#### What is being asked
Retype the line with "Viewport: 1400px width, 852px height." exactly. Then retype every line after it through the end of the entries below, and nothing more, leaving out pictures.

#### Supplied records
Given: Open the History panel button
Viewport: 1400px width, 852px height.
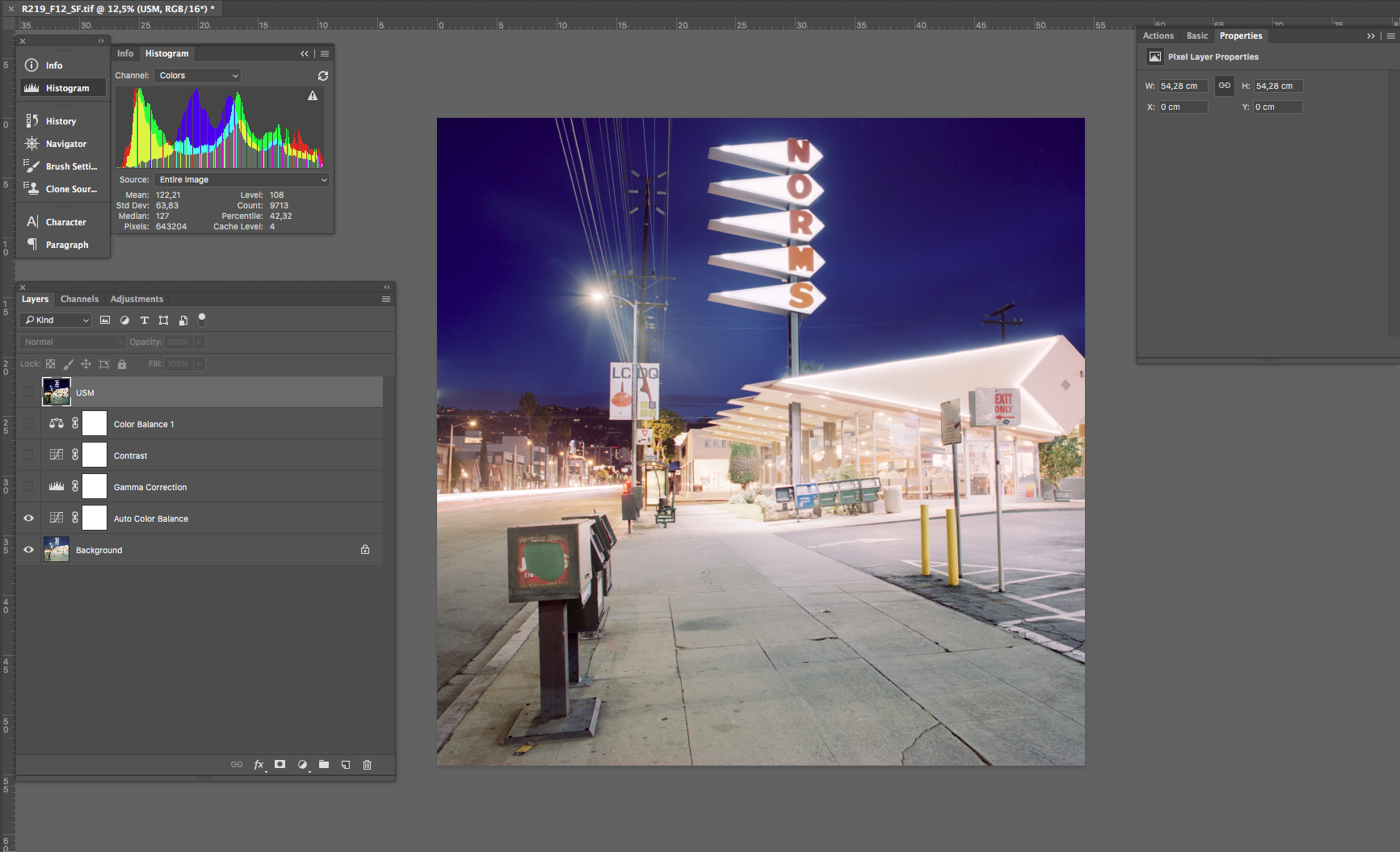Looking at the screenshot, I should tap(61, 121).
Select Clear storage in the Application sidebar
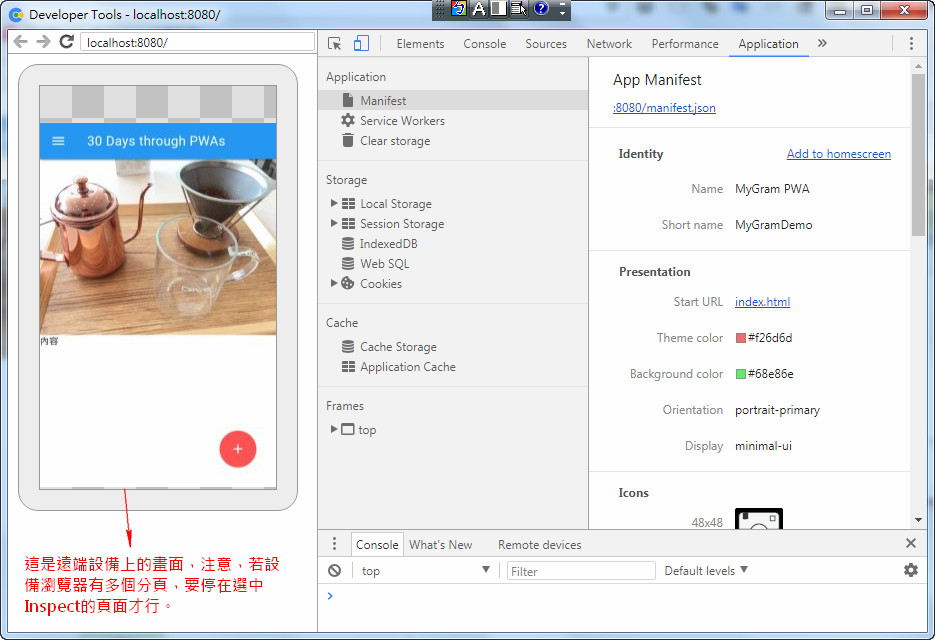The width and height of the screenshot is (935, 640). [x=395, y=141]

#### Answer section
Viewport: 1400px width, 852px height.
Looking at the screenshot, I should tap(61, 121).
Select Clear storage in the Application sidebar
The width and height of the screenshot is (935, 640). [x=395, y=141]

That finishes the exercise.